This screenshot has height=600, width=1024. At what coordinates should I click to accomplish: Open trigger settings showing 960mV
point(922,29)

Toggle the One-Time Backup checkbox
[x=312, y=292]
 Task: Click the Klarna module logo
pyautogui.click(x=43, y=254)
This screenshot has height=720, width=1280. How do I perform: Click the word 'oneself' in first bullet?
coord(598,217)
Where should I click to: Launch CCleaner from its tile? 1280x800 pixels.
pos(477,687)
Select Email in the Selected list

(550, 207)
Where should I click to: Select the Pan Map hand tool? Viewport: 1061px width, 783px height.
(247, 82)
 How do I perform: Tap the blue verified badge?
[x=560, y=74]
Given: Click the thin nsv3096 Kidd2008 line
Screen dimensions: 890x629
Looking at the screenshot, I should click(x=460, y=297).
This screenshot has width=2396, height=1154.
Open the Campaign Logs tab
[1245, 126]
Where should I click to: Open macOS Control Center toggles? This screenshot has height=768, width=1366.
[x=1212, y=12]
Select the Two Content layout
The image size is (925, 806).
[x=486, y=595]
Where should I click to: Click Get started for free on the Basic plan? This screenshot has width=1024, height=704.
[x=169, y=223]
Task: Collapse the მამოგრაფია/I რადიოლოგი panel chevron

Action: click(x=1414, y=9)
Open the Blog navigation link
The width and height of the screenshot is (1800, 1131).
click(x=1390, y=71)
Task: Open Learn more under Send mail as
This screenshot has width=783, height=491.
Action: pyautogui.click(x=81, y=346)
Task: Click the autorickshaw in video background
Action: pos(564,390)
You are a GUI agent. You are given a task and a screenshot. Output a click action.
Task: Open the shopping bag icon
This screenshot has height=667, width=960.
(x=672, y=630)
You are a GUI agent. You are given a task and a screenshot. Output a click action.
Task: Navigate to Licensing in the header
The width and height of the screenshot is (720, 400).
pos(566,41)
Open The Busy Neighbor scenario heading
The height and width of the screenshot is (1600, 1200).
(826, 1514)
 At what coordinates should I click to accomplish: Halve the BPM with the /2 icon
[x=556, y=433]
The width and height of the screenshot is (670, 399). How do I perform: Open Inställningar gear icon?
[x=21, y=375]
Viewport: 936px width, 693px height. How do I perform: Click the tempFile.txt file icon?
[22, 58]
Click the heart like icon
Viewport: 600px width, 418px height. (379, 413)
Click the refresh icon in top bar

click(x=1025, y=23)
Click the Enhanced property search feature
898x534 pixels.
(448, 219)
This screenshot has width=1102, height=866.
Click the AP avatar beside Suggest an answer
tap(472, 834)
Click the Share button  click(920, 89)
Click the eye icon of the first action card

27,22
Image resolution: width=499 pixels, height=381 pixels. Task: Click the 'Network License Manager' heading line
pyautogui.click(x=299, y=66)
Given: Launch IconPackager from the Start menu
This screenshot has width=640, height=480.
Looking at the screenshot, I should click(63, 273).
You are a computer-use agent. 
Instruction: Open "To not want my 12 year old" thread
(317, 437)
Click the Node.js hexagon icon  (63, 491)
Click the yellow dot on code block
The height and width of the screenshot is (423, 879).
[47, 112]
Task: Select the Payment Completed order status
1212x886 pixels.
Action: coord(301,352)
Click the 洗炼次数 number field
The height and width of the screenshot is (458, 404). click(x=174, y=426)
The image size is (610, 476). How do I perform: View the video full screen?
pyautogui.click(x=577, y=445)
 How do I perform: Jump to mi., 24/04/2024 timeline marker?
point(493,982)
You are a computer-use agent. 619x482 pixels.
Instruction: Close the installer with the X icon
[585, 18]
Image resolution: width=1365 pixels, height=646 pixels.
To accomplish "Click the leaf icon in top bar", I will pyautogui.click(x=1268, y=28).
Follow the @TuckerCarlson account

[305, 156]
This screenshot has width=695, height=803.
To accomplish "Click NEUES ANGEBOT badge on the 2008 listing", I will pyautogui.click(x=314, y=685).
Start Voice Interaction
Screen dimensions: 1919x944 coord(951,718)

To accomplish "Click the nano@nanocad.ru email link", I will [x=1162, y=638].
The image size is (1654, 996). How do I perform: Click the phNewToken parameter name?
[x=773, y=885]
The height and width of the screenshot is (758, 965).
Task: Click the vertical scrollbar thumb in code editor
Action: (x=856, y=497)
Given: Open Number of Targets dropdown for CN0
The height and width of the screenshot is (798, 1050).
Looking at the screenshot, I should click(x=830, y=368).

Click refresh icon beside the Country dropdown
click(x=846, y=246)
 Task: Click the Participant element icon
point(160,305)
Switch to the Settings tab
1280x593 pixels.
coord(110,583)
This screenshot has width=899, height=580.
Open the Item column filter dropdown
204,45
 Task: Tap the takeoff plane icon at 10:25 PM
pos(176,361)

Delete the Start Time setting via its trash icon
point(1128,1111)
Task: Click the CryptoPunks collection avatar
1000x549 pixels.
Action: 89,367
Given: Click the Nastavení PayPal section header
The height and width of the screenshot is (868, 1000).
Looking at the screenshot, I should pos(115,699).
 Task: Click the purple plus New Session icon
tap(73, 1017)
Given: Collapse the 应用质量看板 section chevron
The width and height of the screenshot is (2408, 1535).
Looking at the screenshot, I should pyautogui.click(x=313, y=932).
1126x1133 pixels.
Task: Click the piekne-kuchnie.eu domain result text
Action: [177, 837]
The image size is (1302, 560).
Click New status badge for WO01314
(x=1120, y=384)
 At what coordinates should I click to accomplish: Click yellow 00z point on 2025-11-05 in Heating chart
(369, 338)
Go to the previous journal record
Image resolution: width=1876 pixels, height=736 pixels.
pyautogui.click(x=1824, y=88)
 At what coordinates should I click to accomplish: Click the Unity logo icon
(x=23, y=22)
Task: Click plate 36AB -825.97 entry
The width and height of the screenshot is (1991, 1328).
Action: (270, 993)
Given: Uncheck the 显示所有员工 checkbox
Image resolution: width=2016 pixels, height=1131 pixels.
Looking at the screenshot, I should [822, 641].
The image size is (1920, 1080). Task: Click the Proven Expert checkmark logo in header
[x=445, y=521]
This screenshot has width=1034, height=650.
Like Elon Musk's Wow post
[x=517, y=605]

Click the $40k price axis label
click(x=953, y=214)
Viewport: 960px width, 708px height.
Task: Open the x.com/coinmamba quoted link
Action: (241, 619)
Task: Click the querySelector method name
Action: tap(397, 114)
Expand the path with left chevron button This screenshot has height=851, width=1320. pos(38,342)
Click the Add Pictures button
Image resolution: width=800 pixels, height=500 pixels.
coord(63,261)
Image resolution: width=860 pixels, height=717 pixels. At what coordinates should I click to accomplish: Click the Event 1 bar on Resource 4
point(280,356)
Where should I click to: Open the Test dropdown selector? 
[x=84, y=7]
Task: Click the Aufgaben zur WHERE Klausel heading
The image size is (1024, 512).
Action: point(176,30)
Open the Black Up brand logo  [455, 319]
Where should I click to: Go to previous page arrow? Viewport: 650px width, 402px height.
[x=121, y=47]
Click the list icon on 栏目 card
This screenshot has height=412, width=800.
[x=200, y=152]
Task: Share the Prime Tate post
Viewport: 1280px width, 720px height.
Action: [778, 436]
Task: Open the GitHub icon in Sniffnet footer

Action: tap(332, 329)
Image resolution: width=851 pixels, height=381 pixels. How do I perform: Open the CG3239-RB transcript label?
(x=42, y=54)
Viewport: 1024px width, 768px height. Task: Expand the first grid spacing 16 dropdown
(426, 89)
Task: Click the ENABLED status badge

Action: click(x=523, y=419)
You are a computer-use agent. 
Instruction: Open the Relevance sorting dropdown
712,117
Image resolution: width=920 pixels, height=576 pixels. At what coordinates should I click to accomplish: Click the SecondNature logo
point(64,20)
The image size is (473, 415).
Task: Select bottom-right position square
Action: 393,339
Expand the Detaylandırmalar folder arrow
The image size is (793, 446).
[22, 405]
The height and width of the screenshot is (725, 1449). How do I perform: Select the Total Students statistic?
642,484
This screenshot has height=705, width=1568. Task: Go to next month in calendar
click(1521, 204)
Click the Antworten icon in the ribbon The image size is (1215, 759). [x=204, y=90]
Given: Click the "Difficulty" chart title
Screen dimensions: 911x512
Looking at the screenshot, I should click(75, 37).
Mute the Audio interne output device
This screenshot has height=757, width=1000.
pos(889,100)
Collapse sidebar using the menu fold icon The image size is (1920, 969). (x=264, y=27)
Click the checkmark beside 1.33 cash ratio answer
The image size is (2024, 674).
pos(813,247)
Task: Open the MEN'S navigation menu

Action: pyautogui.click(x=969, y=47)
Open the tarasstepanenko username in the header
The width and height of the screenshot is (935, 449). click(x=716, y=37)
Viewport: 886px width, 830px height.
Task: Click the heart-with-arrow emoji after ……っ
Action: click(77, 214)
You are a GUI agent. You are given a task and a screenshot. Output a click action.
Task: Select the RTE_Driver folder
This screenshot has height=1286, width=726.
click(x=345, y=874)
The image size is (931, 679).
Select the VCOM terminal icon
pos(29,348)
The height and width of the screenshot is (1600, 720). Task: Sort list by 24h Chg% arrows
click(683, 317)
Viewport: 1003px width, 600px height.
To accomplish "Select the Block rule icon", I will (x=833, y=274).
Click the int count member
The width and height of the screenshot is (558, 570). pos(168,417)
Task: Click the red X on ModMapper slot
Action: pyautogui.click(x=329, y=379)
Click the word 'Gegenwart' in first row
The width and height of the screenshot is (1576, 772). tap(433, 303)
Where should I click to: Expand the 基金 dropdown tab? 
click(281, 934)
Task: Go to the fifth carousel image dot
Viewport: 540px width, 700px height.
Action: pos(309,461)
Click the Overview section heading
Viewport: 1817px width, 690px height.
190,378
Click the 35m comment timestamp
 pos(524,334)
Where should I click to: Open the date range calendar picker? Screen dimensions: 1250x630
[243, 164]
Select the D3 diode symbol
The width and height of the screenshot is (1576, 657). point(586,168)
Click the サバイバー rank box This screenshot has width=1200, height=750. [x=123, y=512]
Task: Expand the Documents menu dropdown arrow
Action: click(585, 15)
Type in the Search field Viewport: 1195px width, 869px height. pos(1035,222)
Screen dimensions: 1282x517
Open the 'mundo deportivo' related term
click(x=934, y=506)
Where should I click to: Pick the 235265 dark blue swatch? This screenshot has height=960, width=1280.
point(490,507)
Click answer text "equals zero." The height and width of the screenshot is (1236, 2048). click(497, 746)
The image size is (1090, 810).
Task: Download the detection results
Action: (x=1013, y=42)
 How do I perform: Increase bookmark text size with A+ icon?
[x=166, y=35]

Problem >>
Among the records above, only the lines between the line holding "Task: Select the Payment" and the line holding "Given: Open Number", inclusive, are to be output, exactly as written.

Solved exercise >>
Task: Select the Payment Completed order status
1212x886 pixels.
Action: coord(301,352)
Click the 洗炼次数 number field
The height and width of the screenshot is (458, 404). click(x=174, y=426)
The image size is (610, 476). How do I perform: View the video full screen?
pyautogui.click(x=577, y=445)
 How do I perform: Jump to mi., 24/04/2024 timeline marker?
point(493,982)
You are a computer-use agent. 619x482 pixels.
Instruction: Close the installer with the X icon
[585, 18]
Image resolution: width=1365 pixels, height=646 pixels.
To accomplish "Click the leaf icon in top bar", I will pyautogui.click(x=1268, y=28).
Follow the @TuckerCarlson account

[305, 156]
This screenshot has width=695, height=803.
To accomplish "Click NEUES ANGEBOT badge on the 2008 listing", I will pyautogui.click(x=314, y=685).
Start Voice Interaction
Screen dimensions: 1919x944 coord(951,718)

To accomplish "Click the nano@nanocad.ru email link", I will [x=1162, y=638].
The image size is (1654, 996). How do I perform: Click the phNewToken parameter name?
[x=773, y=885]
The height and width of the screenshot is (758, 965).
Task: Click the vertical scrollbar thumb in code editor
Action: (x=856, y=497)
Given: Open Number of Targets dropdown for CN0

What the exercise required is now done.